Follow-up in the future

  1. Live revealjs theme editor (v v v old): https://github.com/byteclubfr/uncloak
  2. The menu plugin looks interesting: https://stackoverflow.com/a/61075371/9437012
  3. As does the spotlight plugin: https://github.com/denniskniep/reveal.js-plugin-spotlight
  4. Oof it looks like publishing ghpages from the project root misses files in subdirectories, note that none of my background images show up!
    • Note to self: use relative urls to images rather than absolute (so don’t start with a slash if in subdirectory as the Pandoc docs led you to believe- that will generate absolute urls that GH Pages will trip on- Netlify did not)

My final answer

So the question I started with was:

“Why aren’t people using reveal.js for slides with R Markdown? What are the problems with reveal.js, and how can we fix them?”.
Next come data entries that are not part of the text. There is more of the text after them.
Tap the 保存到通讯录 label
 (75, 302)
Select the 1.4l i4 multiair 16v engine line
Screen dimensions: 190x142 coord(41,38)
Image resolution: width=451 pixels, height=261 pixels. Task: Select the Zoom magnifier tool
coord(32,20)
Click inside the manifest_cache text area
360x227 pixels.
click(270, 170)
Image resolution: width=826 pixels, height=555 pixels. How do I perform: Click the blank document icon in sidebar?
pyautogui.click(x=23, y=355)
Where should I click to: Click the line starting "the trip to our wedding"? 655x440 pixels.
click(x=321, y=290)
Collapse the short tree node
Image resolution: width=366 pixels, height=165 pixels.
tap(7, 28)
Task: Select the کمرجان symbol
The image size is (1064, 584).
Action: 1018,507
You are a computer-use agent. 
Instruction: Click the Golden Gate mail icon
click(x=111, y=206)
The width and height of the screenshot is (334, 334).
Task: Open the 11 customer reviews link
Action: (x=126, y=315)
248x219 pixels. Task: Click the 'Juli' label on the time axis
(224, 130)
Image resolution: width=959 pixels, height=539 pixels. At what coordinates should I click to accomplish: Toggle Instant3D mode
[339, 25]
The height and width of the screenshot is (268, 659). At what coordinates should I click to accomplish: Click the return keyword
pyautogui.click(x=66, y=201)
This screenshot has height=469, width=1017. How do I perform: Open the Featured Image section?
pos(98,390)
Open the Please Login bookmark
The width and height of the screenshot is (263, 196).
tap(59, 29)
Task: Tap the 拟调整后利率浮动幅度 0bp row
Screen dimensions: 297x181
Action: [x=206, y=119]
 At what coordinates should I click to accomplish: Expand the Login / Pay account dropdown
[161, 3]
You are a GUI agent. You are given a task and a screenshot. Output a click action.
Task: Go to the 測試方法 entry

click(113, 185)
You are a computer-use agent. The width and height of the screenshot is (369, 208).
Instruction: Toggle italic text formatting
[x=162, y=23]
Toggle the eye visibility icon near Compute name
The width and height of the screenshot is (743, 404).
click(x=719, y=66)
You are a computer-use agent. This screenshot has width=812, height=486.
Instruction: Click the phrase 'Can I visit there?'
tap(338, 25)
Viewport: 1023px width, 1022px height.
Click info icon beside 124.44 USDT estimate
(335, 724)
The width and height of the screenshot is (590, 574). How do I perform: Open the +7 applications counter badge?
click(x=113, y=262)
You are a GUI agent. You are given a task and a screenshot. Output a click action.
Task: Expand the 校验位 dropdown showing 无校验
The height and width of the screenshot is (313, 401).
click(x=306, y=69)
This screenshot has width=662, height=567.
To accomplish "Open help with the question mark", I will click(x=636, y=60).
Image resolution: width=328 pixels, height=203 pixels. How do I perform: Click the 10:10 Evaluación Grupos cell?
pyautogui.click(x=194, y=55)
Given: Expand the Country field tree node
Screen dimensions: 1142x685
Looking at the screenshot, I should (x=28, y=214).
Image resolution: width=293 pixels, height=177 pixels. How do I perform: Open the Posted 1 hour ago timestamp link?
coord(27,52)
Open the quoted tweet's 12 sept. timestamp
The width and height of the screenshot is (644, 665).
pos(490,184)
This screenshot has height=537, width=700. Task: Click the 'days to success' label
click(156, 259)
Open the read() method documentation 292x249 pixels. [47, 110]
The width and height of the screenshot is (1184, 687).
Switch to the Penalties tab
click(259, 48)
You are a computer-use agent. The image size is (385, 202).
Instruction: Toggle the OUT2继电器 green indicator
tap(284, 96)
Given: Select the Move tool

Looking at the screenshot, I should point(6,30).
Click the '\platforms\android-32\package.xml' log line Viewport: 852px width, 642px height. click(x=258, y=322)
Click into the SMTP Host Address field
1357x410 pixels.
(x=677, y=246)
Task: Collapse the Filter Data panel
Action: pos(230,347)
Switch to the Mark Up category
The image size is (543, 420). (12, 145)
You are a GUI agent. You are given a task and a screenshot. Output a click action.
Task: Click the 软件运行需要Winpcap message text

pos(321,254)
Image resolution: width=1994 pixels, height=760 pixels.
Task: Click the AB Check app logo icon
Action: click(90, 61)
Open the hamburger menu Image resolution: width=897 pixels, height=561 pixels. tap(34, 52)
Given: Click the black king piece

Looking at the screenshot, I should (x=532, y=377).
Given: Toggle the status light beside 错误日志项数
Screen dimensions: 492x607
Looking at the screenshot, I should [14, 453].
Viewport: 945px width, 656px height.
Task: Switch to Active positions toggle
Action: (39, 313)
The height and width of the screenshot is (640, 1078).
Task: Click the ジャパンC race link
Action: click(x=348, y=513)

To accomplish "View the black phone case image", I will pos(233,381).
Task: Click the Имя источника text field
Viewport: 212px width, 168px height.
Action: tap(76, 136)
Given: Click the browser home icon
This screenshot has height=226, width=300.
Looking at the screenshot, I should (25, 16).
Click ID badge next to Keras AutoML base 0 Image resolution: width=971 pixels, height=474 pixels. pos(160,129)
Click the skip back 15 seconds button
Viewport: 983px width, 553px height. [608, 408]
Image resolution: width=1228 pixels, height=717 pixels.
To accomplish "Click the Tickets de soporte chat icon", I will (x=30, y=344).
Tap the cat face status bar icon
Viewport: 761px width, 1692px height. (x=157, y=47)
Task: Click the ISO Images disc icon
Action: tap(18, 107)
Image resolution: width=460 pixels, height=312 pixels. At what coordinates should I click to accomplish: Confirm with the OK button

My answer? I think there are a few factors working against reveal.js. The most obvious is that there is a noticeable lack of community engagement around the format - so there is an enthusiasm gap there between reveal.js and R packages like xaringan. The sheer number of options for HTML-based slide output formats leads folks toward using the one they see and hear about in the wild. That often starts with brave sharers on social media like Twitter, which then trickles down into user blog posts, folks who can answer questions on community, and ultimately contributors who improve the open-source software themselves. There have been amazing community contributions around the xaringan ecosystem. Have you heard of: https://xaringan.club/ (brought to you by Garrick)?

“The first rule of xaringan club is…we talk about xaringan.”

Will there be a reveal.js club? I hope so! In my research, I found a lot of things to like working with reveal.js, and some things that I do think would serve R Markdown users and especially beginners well, perhaps even better than xaringan/remark.js. But, is there room for improvement? Always 😉

Honestly, with slide making tools, my own experience is that I’m less enthusiastic when I feel less empowered. I feel empowered as a user when a tool lets me customize the look and layout of my slides, with some guardrails to make sure I don’t enter the deep-dark CSS labyrinth. What I want is to fall into the “pit of beauty” more quickly, instead of the “pit of ugly” after hours of trying. See this interview with Hadley Wickham about the “pit of success” if you don’t get this reference! In my experience, this is what will drive some brave adopters to dip their toe into reveal.js, and ultimately what might help teams take the plunge together.